Sample Classification by Individual fT4 SSC Range and Age-Specific Reference Ranges

The 95% CI of fT4 and TSH age-specific reference ranges were 14.4–30.2 pmol/l and 0.42–6.02 mU/l, respectively. The proportion of euthyroid, OT, and UT follow-up samples of the in total 1170 samples from period 0–24 mo considerably differed for the three methods that were applied. The proportions for fT4 SSC's were 771, 219, and 180, respectively; for the age specific fT4 reference range 957, 110, and 103, respectively; and for the age specific TSH reference range 481, 130, and 559, respectively (P < 0.001). In Figure 1 , OT and UT control samples, relative to the individual fT4 SSC range, are shown and compared with the fT4 and TSH age-specific reference ranges. The fT4 and TSH age-specific reference ranges missed 50 and 41%, respectively, of the OT episodes, found by the fT4 SSC’s. Consequently, the reference ranges recognized fewer OT patients than did the fT4 SSC’s. Group OT/Over ( Table 1 ) contained 38 patients, the group OT/No Over contained 11 patients, indicating that the fT4 age-specific reference range method missed 11 of the 49 over-treated patients (22%). In the repeated measurements ANOVA ( Table 1 ), the interaction term age*fT4 SSC was highly significant (P = 0.007), while the interaction term age*fT4 age-specific reference range was insignificant (P = 0.190).
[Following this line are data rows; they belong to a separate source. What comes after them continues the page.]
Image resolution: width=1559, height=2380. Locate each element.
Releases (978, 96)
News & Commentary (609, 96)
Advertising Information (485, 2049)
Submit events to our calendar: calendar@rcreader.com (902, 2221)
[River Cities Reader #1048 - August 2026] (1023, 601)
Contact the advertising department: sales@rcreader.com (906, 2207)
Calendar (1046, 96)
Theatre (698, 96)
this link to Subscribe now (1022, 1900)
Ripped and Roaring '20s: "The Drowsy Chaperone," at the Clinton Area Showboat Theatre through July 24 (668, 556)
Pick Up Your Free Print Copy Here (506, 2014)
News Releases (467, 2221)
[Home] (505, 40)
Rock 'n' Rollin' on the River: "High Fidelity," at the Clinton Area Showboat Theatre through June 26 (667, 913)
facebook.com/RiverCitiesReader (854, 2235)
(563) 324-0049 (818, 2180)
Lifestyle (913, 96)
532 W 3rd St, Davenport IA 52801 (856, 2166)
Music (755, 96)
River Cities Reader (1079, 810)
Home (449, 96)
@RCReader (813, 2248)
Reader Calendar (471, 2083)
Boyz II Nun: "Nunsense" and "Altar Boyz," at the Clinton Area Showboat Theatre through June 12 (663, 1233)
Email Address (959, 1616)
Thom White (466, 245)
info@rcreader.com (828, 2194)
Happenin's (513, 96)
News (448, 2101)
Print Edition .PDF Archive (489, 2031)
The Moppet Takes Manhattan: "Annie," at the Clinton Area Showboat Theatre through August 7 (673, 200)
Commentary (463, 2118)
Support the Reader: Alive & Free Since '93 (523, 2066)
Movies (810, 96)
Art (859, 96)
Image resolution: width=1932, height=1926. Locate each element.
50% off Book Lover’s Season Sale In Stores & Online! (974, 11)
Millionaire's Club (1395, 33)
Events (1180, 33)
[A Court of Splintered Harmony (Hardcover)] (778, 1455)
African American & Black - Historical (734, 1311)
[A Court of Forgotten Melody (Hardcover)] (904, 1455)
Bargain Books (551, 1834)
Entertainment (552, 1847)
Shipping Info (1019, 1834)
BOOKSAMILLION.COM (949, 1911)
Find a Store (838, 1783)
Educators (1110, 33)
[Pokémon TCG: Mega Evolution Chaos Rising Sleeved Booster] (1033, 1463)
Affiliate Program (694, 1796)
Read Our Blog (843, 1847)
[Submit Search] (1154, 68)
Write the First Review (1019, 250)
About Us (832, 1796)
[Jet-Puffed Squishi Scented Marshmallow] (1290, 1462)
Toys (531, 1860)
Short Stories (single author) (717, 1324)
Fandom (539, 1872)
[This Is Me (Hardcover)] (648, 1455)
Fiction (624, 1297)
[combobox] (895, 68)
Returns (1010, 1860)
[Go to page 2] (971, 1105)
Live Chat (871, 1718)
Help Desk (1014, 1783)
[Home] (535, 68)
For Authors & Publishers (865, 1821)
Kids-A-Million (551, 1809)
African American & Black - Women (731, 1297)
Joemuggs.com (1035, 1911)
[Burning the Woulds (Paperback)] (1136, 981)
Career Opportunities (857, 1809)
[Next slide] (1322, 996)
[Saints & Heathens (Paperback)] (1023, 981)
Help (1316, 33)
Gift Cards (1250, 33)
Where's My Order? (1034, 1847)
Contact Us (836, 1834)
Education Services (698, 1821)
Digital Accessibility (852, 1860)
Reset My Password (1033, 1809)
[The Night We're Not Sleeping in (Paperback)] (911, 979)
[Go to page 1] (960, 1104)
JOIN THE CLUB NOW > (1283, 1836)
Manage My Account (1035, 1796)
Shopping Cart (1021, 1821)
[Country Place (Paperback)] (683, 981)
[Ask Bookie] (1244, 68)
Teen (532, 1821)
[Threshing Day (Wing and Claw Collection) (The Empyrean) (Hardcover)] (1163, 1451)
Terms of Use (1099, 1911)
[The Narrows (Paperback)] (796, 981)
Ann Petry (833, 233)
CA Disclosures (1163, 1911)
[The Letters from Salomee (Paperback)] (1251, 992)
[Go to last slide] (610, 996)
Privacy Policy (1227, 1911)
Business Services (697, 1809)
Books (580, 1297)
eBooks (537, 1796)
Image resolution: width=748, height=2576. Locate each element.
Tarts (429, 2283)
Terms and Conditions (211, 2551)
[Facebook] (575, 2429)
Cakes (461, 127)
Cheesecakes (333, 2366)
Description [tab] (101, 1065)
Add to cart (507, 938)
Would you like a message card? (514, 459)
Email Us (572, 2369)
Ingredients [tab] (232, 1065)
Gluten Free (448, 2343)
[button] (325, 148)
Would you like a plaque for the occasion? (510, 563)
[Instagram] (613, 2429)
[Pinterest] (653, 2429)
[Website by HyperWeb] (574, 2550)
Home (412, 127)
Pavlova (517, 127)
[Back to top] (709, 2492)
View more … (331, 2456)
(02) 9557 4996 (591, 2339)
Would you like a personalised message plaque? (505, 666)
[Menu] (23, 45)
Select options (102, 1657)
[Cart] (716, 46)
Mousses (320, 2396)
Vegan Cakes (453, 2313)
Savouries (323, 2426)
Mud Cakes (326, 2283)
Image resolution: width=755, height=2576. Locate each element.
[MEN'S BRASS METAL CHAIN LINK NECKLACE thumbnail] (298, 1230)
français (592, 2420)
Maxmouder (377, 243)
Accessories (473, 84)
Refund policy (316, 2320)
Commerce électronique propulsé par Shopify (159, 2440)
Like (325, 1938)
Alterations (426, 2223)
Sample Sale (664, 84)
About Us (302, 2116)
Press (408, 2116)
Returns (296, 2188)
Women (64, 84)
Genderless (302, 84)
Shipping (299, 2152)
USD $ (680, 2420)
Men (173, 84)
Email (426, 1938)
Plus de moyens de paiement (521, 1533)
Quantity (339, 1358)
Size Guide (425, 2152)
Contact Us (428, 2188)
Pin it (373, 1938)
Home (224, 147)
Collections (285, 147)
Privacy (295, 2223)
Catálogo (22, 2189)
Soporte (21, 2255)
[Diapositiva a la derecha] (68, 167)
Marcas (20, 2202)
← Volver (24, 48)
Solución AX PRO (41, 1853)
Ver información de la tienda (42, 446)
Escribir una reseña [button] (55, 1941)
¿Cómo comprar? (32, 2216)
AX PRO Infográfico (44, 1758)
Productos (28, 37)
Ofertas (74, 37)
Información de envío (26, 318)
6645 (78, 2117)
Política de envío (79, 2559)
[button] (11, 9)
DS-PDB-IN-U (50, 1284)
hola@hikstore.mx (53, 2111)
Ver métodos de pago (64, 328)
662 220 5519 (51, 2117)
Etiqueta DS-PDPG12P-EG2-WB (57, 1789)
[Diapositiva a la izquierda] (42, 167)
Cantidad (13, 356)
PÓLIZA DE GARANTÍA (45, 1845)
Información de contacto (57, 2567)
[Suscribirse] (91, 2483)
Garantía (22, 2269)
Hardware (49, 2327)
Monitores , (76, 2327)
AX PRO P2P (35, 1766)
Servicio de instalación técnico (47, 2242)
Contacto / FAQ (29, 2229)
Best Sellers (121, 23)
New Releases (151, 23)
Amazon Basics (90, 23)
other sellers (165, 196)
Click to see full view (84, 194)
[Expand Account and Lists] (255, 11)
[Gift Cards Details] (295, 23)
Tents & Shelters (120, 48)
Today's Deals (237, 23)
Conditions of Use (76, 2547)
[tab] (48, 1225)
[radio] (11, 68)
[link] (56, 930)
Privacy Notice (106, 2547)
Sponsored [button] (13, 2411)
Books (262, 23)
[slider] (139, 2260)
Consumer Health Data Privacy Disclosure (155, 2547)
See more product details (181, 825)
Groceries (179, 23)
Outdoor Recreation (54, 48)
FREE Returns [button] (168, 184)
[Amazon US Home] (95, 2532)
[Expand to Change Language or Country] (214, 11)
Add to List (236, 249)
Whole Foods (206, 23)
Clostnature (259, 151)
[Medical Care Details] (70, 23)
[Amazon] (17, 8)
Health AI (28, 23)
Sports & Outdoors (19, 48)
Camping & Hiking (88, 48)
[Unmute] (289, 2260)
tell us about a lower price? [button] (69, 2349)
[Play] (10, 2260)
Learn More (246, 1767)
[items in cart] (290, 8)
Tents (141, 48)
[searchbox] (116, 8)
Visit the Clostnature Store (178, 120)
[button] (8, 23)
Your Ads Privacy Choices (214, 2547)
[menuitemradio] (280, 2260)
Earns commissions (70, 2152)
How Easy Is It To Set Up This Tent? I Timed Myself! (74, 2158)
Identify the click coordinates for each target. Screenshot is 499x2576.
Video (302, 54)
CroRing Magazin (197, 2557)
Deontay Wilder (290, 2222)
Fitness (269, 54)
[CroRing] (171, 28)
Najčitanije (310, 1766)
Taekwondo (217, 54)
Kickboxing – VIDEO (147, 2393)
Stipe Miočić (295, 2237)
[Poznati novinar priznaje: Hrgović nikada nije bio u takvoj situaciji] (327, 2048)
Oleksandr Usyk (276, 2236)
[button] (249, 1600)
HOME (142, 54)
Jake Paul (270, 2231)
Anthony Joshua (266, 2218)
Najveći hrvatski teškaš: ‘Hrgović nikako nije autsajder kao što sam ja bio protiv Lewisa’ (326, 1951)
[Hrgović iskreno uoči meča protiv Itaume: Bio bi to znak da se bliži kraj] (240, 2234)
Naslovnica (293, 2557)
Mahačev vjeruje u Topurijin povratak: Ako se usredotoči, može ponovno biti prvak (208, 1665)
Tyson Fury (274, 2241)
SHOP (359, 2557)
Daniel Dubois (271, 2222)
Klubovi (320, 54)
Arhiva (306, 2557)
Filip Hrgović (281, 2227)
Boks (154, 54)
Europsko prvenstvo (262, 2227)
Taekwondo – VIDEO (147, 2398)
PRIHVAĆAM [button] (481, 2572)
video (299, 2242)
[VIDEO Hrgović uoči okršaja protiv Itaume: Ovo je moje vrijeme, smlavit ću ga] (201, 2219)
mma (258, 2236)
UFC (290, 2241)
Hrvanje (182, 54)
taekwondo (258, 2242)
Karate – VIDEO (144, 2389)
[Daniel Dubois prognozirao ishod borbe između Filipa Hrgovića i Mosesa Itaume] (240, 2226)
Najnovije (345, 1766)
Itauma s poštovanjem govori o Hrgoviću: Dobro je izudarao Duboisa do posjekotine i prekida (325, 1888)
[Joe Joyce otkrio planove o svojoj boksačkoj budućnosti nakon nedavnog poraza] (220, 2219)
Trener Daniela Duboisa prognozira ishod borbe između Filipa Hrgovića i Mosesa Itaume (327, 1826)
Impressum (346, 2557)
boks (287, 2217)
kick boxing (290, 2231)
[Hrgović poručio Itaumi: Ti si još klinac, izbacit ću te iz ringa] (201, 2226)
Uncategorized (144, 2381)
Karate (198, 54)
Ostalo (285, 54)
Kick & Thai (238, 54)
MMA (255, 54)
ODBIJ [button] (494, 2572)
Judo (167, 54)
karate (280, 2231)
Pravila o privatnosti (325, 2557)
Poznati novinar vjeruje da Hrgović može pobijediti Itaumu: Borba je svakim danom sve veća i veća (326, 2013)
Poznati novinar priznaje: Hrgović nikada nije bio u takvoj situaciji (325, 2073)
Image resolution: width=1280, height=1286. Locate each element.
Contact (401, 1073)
The analysis yielded lower intelligence quotients at age 11 (IQ11’s) and significantly larger decreases in development scores in the period 1.8–11 y for the groups OT/Over and OT/No Over than for the groups No OT/Over and No OT/No Over.

Figure 1
figure 1

Visualization of differences in sample classification between steady-state concentrations (SSC) method and age-specific reference range method. Symbols represent CH follow-up fT4 and TSH determinations of period 0–24 mo after initiation of therapy. 1,170 blood samples were drawn. Euthyroid determinations are omitted for better visualization: plotted are only those determinations that were classified relative to the fT4 SSC’s as over-treated (OT, indicated with crosses) and under-treated (UT, indicated with open circles), defined as fT4 concentrations above/below the individual +2 SD/−2 SD range, respectively. Horizontal (log TSH) and vertical (fT4) solid lines represent age-specific reference lines, based on a cohort of 208 healthy infants aged 9 d–24 mo. The striking feature of Figure1 is the large number of high TSH values in the OT samples, i.e., the failure of high fT4 levels to suppress TSH, illustrating the dysfunction in CH newborns of the TSH feedback system by high fT4 levels in the first 24 mo. Only 34% (n = 51) of the total 152 OT samples with a TSH value > −2 SD originated from the initial period.

PowerPoint slide

Table 1 Effect of two different sample classification methods (SSC method and age specific reference range method) on eventual cognitive outcome (mean (SEM))*,a

Influence of Over and Under-Treatment on Development Scores

The characteristics of the three OT 0–5 mo groups are shown in Table 2 . Mean fT4 concentration and total OT duration were in the severe OT group higher than in the two other groups. The analysis of the developmental scores with the groups OT/UT 0–5 mo and OT/UT 6 mo to 6 y, as well as their interaction with age as predictors ( Table 3 ), showed lower IQ11 scores for the five OT groups than for the No OT group. All five OT groups displayed, in contrast to the No OT group, decreasing cognitive scores in the period 1.8–11 y; statistically significant were the decreasing scores of the two severe OT 0–5 mo groups and that of the mild OT 0–5 mo with OT 6 mo to 6 y group. The lowest IQ11’s were found for severe OT 0–5 mo without OT 6 mo to 6 y (73.1 (13.6)), the highest IQ11’s for no OT in the period 0–6 y (112.5 (15.4)). Patients with severe OT 0–5 mo had a 5.5 (95% CI: 1.63; 18.21) fold higher risk of an IQ11 < 85 than did the other patients (P = 0.006). OT 0–5 mo was strongly associated with the decrease in development scores in the period 1.8–11 y (r = 0.433, P < 0.001), OT 6 mo to 6 y with the decrease in period 6–11 y (r = 0.340, P = 0.007) ( Table 3 ). The same analysis for UT ( Table 3 ) yielded differences in IQ11 scores and significant changes in development scores from 1.8 to 11 y, but they were not related to the severity of UT 0–5 mo. At the moment of testing at ages 1.8, 6, and 11 y 5, 3, and one in “n” patients, respectively, were hypothyroid, relative to the SSC method, and 1, 5, and 2 patients, respectively, hyperthyroid. Thyroid status at testing did not significantly influence overall test results (data not shown).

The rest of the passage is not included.